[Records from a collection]
------------------------------------------------------------------------

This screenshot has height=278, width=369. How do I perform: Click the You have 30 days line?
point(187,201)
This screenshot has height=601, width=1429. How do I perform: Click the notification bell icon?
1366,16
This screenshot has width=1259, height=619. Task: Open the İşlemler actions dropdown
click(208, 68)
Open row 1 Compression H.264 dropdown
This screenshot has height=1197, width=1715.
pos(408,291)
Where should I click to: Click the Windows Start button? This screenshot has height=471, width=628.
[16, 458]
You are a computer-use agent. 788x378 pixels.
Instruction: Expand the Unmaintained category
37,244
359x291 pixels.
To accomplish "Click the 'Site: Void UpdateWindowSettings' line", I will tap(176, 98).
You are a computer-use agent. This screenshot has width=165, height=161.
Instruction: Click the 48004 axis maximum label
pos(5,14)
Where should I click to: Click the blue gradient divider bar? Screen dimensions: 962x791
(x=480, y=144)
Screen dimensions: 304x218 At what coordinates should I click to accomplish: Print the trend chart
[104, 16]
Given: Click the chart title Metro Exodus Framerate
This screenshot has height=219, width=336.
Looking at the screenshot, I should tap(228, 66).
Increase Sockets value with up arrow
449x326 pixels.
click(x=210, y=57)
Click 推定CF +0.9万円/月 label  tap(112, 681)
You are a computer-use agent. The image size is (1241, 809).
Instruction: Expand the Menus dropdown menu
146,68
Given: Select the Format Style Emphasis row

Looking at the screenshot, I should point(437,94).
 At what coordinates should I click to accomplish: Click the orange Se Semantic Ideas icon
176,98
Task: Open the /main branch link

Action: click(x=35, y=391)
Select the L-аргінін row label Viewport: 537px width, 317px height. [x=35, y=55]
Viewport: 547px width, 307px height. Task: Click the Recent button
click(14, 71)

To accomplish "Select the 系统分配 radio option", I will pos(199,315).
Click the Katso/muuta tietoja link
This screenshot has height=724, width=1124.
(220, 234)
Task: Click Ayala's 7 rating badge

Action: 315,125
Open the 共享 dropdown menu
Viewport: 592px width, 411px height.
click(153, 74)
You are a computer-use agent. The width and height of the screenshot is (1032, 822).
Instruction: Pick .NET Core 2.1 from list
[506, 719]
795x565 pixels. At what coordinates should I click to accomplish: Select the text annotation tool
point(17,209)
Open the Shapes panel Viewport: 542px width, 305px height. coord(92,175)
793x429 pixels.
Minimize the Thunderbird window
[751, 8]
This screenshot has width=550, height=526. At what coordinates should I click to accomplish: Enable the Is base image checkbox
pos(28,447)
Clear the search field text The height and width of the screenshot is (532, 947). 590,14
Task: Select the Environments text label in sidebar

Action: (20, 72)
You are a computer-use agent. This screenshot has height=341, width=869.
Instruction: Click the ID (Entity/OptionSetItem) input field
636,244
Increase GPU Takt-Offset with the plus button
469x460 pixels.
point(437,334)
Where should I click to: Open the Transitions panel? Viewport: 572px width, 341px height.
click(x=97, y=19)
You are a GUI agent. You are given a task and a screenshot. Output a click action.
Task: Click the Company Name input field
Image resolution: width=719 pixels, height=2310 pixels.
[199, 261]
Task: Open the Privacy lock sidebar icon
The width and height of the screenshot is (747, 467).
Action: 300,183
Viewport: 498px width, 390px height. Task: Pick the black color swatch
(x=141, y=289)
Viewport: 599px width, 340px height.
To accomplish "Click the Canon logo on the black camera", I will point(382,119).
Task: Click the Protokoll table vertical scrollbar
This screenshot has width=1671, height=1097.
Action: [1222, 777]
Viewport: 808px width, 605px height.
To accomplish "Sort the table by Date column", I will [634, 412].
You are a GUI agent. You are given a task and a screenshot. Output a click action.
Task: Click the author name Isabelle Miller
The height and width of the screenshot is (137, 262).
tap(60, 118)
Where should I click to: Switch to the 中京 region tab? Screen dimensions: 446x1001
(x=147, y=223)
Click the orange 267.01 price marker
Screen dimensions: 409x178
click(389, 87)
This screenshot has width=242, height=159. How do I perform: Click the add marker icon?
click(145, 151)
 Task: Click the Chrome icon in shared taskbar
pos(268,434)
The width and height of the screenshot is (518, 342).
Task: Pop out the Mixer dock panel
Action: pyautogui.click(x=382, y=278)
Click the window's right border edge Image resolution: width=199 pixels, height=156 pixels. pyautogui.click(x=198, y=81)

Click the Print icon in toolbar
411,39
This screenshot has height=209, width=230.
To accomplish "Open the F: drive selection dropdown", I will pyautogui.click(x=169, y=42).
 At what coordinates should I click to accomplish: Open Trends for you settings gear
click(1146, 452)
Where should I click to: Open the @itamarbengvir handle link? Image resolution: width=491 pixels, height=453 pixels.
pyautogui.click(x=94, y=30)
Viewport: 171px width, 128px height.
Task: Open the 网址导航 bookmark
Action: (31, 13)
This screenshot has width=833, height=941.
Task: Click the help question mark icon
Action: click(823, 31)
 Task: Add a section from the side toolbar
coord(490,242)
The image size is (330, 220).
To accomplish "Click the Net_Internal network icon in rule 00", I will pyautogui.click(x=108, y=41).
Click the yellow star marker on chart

------------------------------------------------------------------------

What is expected: All entries above are to be repeated verbatim, down to the last line.

Answer to this exercise:
This screenshot has height=278, width=369. How do I perform: Click the You have 30 days line?
point(187,201)
This screenshot has height=601, width=1429. How do I perform: Click the notification bell icon?
1366,16
This screenshot has width=1259, height=619. Task: Open the İşlemler actions dropdown
click(208, 68)
Open row 1 Compression H.264 dropdown
This screenshot has height=1197, width=1715.
pos(408,291)
Where should I click to: Click the Windows Start button? This screenshot has height=471, width=628.
[16, 458]
You are a computer-use agent. 788x378 pixels.
Instruction: Expand the Unmaintained category
37,244
359x291 pixels.
To accomplish "Click the 'Site: Void UpdateWindowSettings' line", I will tap(176, 98).
You are a computer-use agent. This screenshot has width=165, height=161.
Instruction: Click the 48004 axis maximum label
pos(5,14)
Where should I click to: Click the blue gradient divider bar? Screen dimensions: 962x791
(x=480, y=144)
Screen dimensions: 304x218 At what coordinates should I click to accomplish: Print the trend chart
[104, 16]
Given: Click the chart title Metro Exodus Framerate
This screenshot has height=219, width=336.
Looking at the screenshot, I should tap(228, 66).
Increase Sockets value with up arrow
449x326 pixels.
click(x=210, y=57)
Click 推定CF +0.9万円/月 label  tap(112, 681)
You are a computer-use agent. The image size is (1241, 809).
Instruction: Expand the Menus dropdown menu
146,68
Given: Select the Format Style Emphasis row

Looking at the screenshot, I should point(437,94).
 At what coordinates should I click to accomplish: Click the orange Se Semantic Ideas icon
176,98
Task: Open the /main branch link

Action: click(x=35, y=391)
Select the L-аргінін row label Viewport: 537px width, 317px height. [x=35, y=55]
Viewport: 547px width, 307px height. Task: Click the Recent button
click(14, 71)

To accomplish "Select the 系统分配 radio option", I will pos(199,315).
Click the Katso/muuta tietoja link
This screenshot has height=724, width=1124.
(220, 234)
Task: Click Ayala's 7 rating badge

Action: 315,125
Open the 共享 dropdown menu
Viewport: 592px width, 411px height.
click(153, 74)
You are a computer-use agent. The width and height of the screenshot is (1032, 822).
Instruction: Pick .NET Core 2.1 from list
[506, 719]
795x565 pixels. At what coordinates should I click to accomplish: Select the text annotation tool
point(17,209)
Open the Shapes panel Viewport: 542px width, 305px height. coord(92,175)
793x429 pixels.
Minimize the Thunderbird window
[751, 8]
This screenshot has width=550, height=526. At what coordinates should I click to accomplish: Enable the Is base image checkbox
pos(28,447)
Clear the search field text The height and width of the screenshot is (532, 947). 590,14
Task: Select the Environments text label in sidebar

Action: (20, 72)
You are a computer-use agent. This screenshot has height=341, width=869.
Instruction: Click the ID (Entity/OptionSetItem) input field
636,244
Increase GPU Takt-Offset with the plus button
469x460 pixels.
point(437,334)
Where should I click to: Open the Transitions panel? Viewport: 572px width, 341px height.
click(x=97, y=19)
You are a GUI agent. You are given a task and a screenshot. Output a click action.
Task: Click the Company Name input field
Image resolution: width=719 pixels, height=2310 pixels.
[199, 261]
Task: Open the Privacy lock sidebar icon
The width and height of the screenshot is (747, 467).
Action: 300,183
Viewport: 498px width, 390px height. Task: Pick the black color swatch
(x=141, y=289)
Viewport: 599px width, 340px height.
To accomplish "Click the Canon logo on the black camera", I will point(382,119).
Task: Click the Protokoll table vertical scrollbar
This screenshot has width=1671, height=1097.
Action: [1222, 777]
Viewport: 808px width, 605px height.
To accomplish "Sort the table by Date column", I will [634, 412].
You are a GUI agent. You are given a task and a screenshot. Output a click action.
Task: Click the author name Isabelle Miller
The height and width of the screenshot is (137, 262).
tap(60, 118)
Where should I click to: Switch to the 中京 region tab? Screen dimensions: 446x1001
(x=147, y=223)
Click the orange 267.01 price marker
Screen dimensions: 409x178
click(389, 87)
This screenshot has width=242, height=159. How do I perform: Click the add marker icon?
click(145, 151)
 Task: Click the Chrome icon in shared taskbar
pos(268,434)
The width and height of the screenshot is (518, 342).
Task: Pop out the Mixer dock panel
Action: pyautogui.click(x=382, y=278)
Click the window's right border edge Image resolution: width=199 pixels, height=156 pixels. pyautogui.click(x=198, y=81)

Click the Print icon in toolbar
411,39
This screenshot has height=209, width=230.
To accomplish "Open the F: drive selection dropdown", I will pyautogui.click(x=169, y=42).
 At what coordinates should I click to accomplish: Open Trends for you settings gear
click(1146, 452)
Where should I click to: Open the @itamarbengvir handle link? Image resolution: width=491 pixels, height=453 pixels.
pyautogui.click(x=94, y=30)
Viewport: 171px width, 128px height.
Task: Open the 网址导航 bookmark
Action: (31, 13)
This screenshot has width=833, height=941.
Task: Click the help question mark icon
Action: click(823, 31)
 Task: Add a section from the side toolbar
coord(490,242)
The image size is (330, 220).
To accomplish "Click the Net_Internal network icon in rule 00", I will pyautogui.click(x=108, y=41).
Click the yellow star marker on chart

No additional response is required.